Gather every line of the entries that includes the word "computer".

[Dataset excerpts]
======
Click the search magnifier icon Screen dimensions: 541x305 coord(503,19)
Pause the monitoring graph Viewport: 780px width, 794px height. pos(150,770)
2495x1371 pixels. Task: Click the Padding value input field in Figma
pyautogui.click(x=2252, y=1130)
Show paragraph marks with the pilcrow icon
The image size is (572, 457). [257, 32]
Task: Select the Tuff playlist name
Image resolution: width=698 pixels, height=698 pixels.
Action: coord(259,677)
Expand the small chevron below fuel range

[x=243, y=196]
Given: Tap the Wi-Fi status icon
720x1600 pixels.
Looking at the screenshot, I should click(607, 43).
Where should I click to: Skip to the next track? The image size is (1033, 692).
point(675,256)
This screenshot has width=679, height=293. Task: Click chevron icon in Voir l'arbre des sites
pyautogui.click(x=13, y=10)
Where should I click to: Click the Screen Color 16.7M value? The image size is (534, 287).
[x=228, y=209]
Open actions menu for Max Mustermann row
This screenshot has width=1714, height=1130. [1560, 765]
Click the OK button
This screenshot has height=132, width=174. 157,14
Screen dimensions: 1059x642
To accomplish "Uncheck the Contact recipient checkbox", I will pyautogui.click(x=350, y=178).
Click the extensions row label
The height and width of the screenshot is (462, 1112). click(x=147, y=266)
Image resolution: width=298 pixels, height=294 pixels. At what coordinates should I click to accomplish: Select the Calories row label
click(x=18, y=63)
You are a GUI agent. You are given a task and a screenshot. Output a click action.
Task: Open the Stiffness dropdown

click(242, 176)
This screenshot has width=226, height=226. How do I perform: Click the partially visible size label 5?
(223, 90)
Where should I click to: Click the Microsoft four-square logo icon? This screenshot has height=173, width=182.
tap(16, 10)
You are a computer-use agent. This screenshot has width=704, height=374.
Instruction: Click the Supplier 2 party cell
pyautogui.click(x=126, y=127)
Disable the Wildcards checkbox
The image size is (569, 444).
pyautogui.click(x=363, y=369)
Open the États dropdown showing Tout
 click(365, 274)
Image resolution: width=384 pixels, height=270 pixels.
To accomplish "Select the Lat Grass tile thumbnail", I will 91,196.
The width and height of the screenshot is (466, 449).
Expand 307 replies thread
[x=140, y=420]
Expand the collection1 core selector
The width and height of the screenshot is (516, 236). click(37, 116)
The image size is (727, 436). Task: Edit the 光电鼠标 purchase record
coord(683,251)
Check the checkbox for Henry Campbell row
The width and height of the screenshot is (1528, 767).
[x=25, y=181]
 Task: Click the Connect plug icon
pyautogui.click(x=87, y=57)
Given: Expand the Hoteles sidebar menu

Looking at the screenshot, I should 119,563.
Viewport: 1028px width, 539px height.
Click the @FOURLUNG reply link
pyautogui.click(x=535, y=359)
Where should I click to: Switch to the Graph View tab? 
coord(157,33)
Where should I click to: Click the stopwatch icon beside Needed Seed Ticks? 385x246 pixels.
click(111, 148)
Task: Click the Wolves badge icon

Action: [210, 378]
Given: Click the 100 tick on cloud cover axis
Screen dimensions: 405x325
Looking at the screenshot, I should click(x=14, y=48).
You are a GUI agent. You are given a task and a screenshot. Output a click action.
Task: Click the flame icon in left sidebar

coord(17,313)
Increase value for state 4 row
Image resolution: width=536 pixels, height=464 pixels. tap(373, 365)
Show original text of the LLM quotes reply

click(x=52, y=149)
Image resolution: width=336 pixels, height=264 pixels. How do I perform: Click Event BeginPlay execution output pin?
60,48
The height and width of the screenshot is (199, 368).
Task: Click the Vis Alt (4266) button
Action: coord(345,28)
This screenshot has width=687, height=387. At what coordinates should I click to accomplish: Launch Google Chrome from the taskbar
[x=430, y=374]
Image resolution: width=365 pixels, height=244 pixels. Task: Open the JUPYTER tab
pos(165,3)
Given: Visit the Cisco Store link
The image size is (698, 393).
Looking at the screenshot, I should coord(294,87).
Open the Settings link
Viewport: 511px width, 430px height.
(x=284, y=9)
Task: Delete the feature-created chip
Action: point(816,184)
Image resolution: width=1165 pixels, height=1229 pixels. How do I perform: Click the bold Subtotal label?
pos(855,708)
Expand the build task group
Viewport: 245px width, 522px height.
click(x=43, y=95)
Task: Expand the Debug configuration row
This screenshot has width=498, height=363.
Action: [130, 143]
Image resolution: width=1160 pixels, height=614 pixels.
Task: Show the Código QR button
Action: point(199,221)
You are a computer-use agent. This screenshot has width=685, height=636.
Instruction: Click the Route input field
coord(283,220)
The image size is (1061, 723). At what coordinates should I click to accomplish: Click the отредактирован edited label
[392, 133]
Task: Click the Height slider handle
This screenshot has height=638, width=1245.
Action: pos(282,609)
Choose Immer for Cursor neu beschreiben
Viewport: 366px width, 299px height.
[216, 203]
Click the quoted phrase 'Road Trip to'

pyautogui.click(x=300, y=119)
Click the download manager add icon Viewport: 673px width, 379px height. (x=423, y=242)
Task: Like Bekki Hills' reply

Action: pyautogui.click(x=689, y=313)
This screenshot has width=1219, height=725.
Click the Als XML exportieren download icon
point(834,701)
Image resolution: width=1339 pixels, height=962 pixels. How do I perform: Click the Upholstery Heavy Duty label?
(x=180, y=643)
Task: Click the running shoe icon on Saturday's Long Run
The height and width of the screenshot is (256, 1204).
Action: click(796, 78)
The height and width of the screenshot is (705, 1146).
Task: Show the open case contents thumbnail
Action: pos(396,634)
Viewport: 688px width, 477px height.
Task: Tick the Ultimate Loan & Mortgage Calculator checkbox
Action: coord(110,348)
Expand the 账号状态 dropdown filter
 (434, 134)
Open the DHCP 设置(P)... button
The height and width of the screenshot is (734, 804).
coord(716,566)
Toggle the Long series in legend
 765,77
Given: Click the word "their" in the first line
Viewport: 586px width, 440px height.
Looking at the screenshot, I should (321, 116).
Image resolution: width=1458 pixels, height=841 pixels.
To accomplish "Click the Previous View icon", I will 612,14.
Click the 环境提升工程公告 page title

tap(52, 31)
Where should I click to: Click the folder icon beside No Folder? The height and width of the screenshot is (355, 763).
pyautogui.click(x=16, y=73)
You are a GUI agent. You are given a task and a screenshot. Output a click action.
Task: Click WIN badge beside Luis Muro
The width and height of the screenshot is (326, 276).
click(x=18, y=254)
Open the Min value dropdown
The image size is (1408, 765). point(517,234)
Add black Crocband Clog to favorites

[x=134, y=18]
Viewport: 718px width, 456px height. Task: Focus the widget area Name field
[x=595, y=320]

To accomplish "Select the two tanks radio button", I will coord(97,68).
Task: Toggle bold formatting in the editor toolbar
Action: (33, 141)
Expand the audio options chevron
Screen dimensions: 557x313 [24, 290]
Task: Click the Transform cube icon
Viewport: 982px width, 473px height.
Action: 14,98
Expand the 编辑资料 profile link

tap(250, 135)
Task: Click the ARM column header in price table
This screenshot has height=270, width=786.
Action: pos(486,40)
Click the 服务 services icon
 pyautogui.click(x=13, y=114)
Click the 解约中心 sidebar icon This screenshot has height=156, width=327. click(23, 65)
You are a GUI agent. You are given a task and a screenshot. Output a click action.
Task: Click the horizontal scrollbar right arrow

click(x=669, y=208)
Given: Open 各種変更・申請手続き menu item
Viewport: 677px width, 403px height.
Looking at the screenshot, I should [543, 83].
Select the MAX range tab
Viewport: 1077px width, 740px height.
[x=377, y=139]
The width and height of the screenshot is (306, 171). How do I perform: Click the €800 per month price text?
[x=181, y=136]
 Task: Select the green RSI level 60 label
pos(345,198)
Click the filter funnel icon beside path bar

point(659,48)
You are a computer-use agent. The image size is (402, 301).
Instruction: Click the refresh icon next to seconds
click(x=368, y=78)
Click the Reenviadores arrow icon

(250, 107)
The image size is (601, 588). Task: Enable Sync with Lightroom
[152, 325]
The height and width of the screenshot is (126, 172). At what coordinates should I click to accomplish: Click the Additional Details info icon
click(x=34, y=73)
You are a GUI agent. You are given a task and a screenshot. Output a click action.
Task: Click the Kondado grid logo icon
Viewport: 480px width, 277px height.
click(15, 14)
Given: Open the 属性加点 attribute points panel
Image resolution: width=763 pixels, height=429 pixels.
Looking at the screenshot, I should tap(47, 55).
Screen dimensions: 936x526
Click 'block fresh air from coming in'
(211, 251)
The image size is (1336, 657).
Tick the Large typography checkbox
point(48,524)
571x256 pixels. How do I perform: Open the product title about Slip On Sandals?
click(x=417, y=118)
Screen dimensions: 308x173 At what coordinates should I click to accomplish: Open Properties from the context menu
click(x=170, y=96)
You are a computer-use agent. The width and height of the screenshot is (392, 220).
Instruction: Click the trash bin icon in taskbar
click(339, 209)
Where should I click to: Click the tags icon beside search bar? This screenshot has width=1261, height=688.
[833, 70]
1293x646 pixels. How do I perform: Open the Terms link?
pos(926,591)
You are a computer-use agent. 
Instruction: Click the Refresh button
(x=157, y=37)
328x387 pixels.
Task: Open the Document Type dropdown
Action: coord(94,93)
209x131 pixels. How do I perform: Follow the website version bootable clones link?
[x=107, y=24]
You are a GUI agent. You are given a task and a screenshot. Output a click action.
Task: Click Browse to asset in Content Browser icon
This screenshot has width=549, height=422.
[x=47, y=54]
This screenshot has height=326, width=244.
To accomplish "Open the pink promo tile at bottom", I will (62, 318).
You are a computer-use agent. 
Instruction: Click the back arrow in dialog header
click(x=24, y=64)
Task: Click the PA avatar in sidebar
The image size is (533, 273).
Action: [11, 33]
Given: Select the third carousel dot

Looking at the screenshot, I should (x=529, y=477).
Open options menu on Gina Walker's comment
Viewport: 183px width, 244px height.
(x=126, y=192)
======
Task result -
You are a computer-use agent. This screenshot has width=704, height=374.
You are a computer-use agent. This screenshot has width=685, height=636.
You are a computer-use agent. The image size is (402, 301).
You are a computer-use agent. The width and height of the screenshot is (392, 220).
You are a computer-use agent. 
You are a computer-use agent. 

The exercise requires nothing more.